Even though all the answers are not known, one thing is certain: rheumatoid arthritis develops as a result of an interaction of many factors. Researchers are trying to understand these factors and how they work together
Diagnosing and Treating Rheumatoid Arthritis
Diagnosing and treating rheumatoid arthritis requires a team effort involving the patient and several types of health care professionals. A person can go to his or her family doctor or internist or to a rheumatologist. A rheumatologist is a doctor who specializes in arthritis and other diseases of the joints, bones, and muscles. As treatment progresses, other professionals often help. These may include nurses, physical or occupational therapists, orthopaedic surgeons, psychologists, and social workers.
Studies have shown that patients who are well informed and participate actively in their own care have less pain and make fewer visits to the doctor than do other patients with rheumatoid arthritis.

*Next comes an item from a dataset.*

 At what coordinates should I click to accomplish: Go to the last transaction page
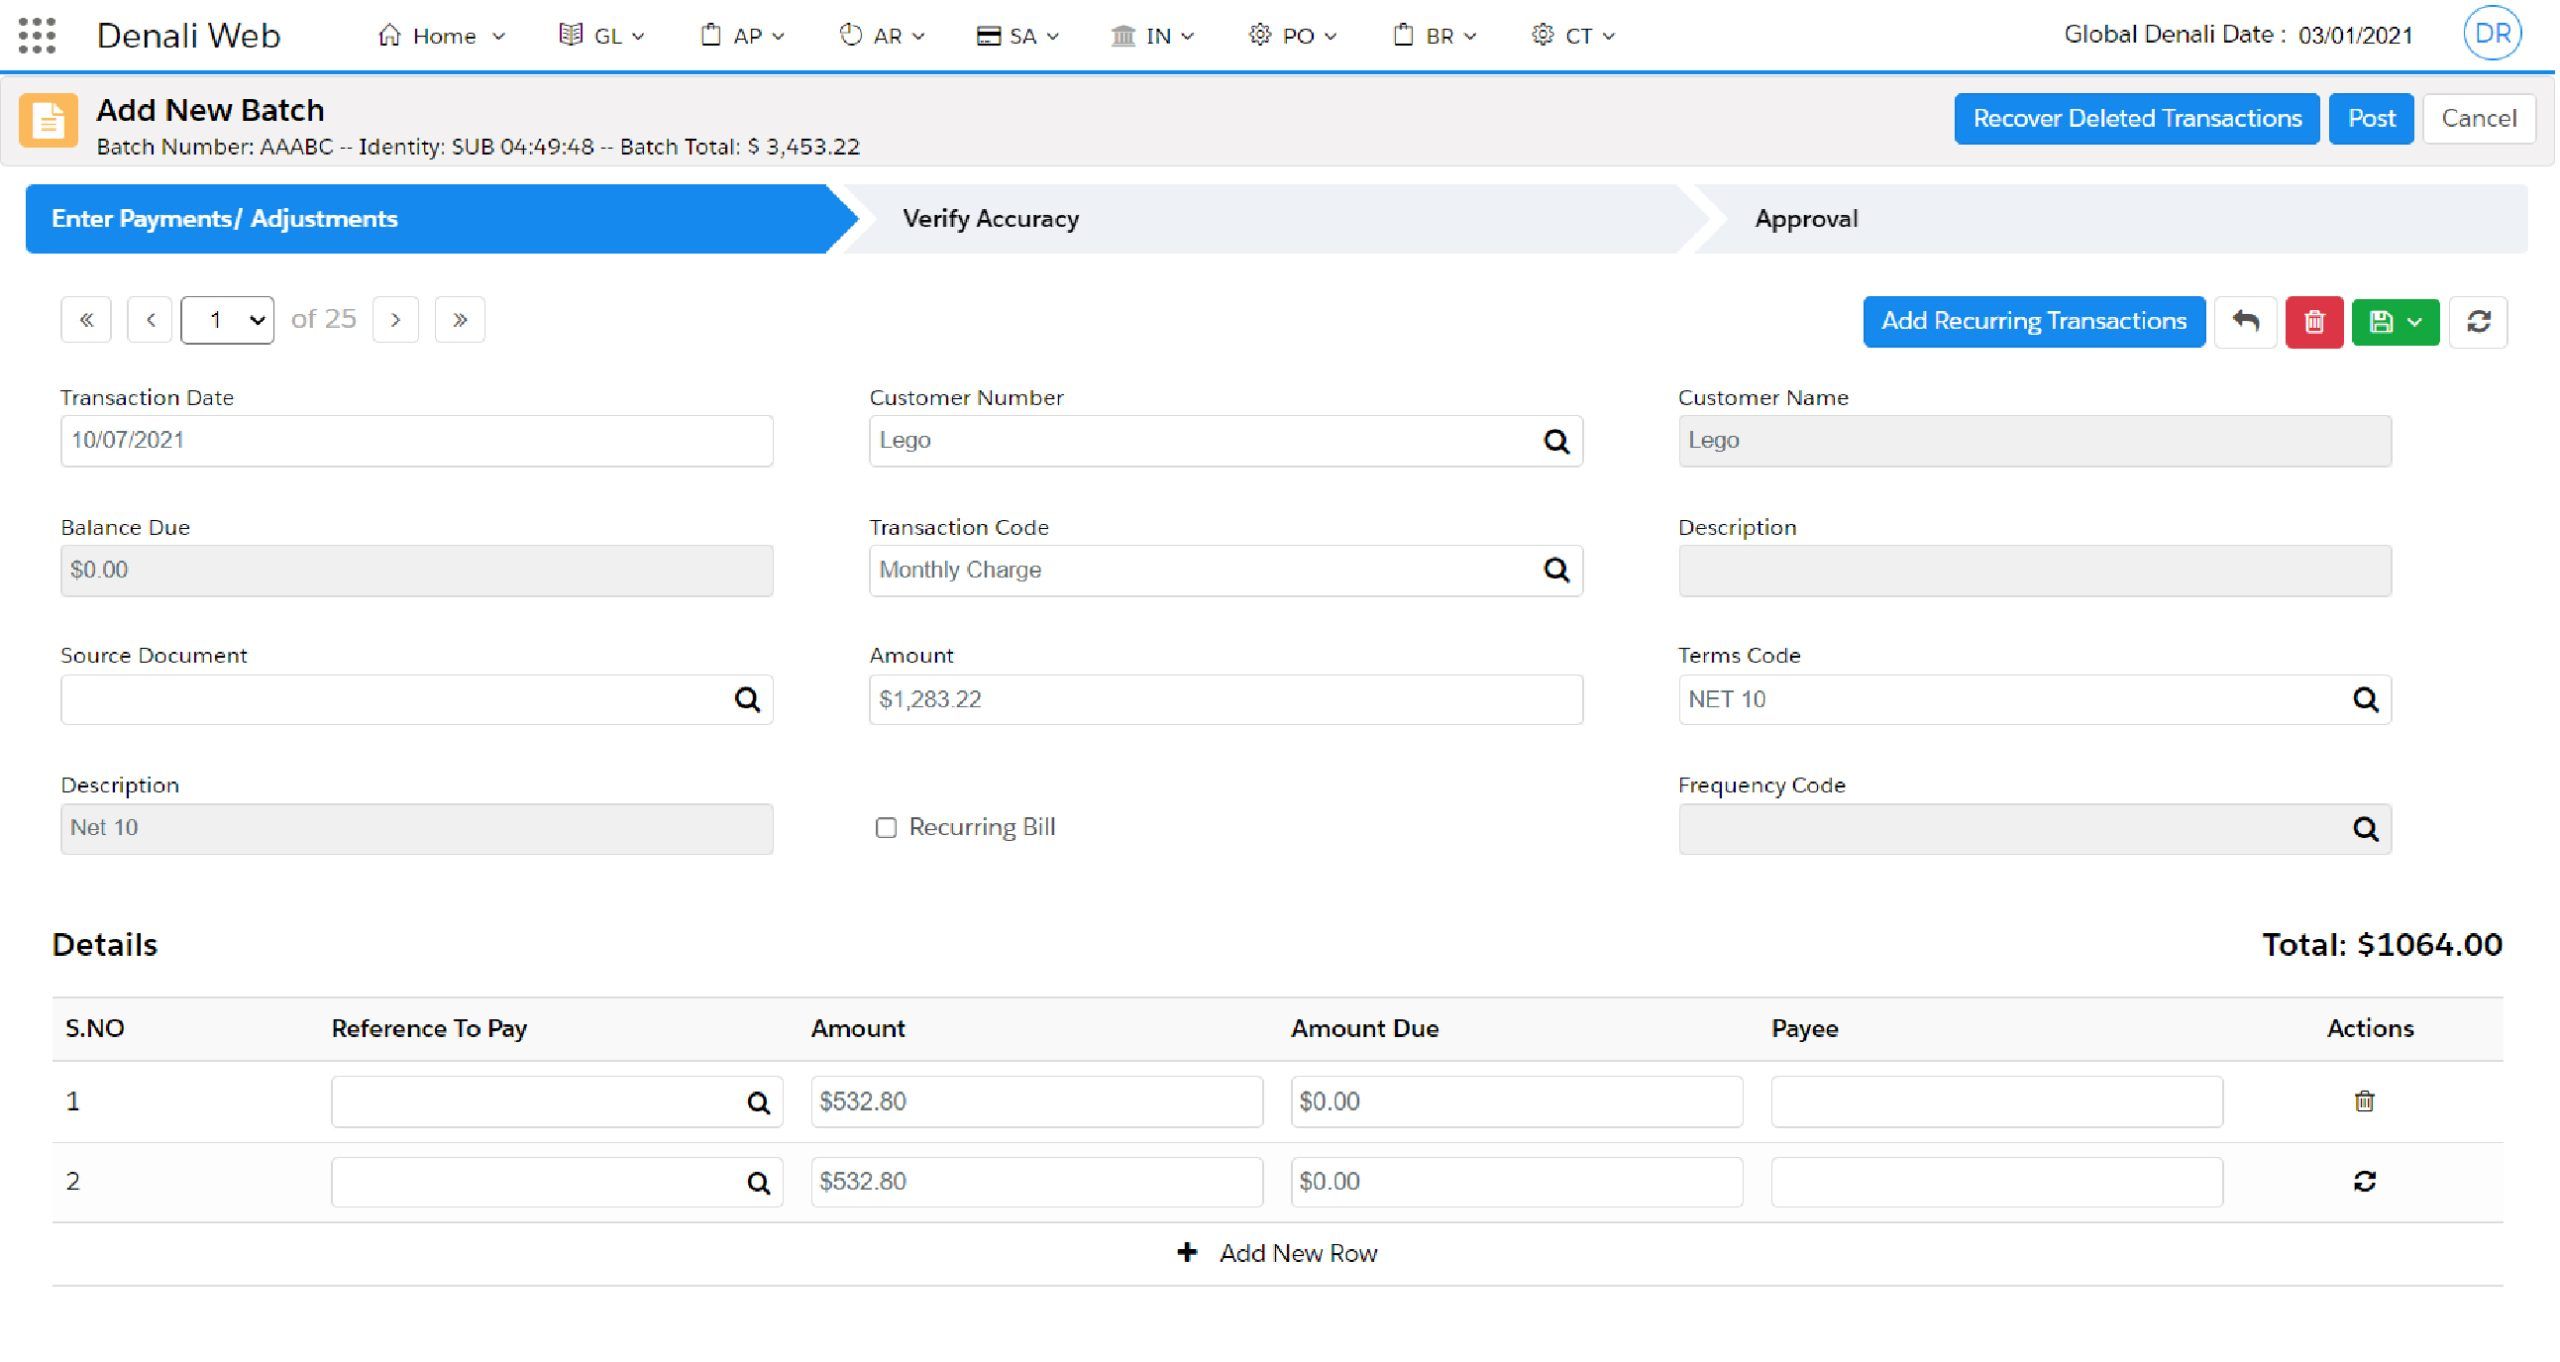(459, 320)
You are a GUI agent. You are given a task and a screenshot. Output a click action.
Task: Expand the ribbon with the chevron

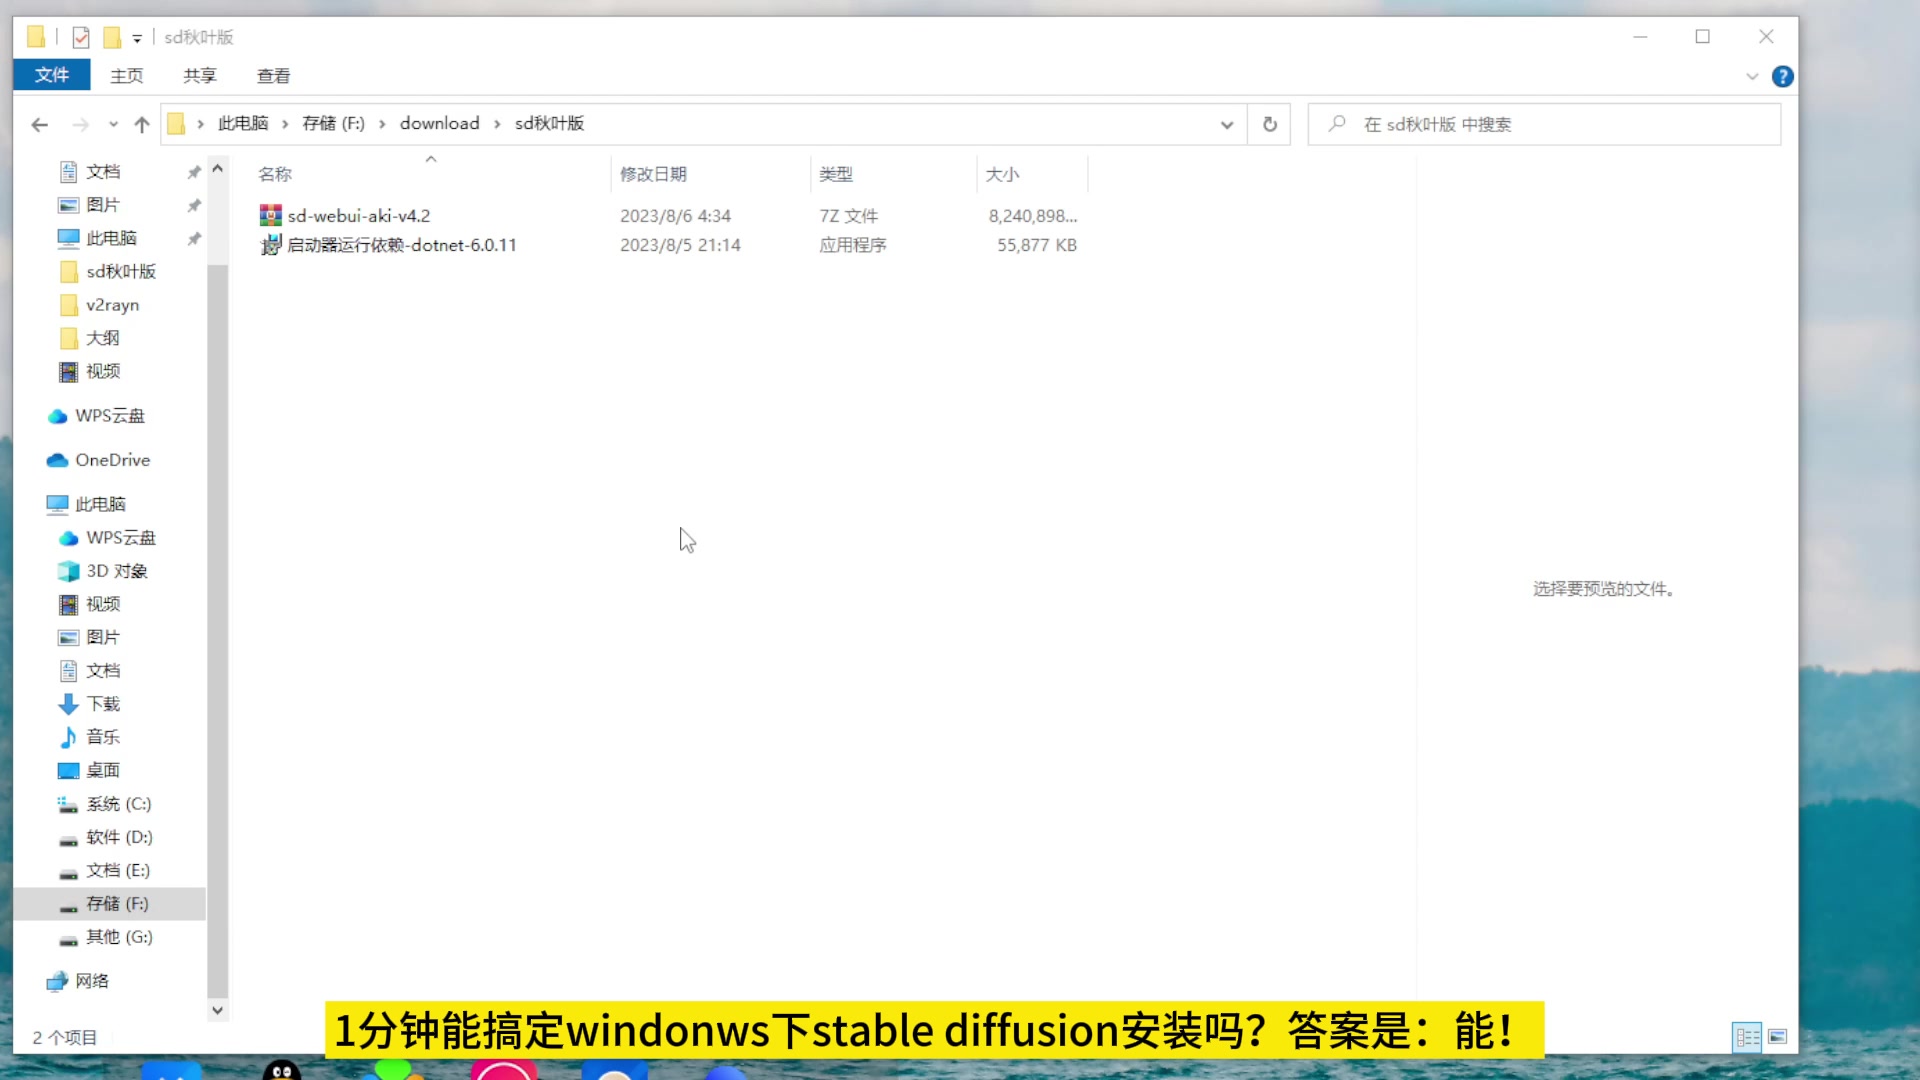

Patient education and arthritis self-management programs, as well as support groups, help people to become better informed and to participate in their own care. An example of a self-management program is the Arthritis Self-Help Course offered by the Arthritis Foundation and developed at a NIAMS-supported Multipurpose Arthritis and Musculoskeletal Diseases Center. Self-management programs teach about rheumatoid arthritis and its treatments, exercise and relaxation approaches, communication between patients and health care providers, and problem solving. Research on these programs has shown that they help people:
- understand the disease
- reduce their pain while remaining active
- cope physically, emotionally, and mentally
- feel greater control over the disease and build a sense of confidence in the ability to function and lead full, active, and independent lives.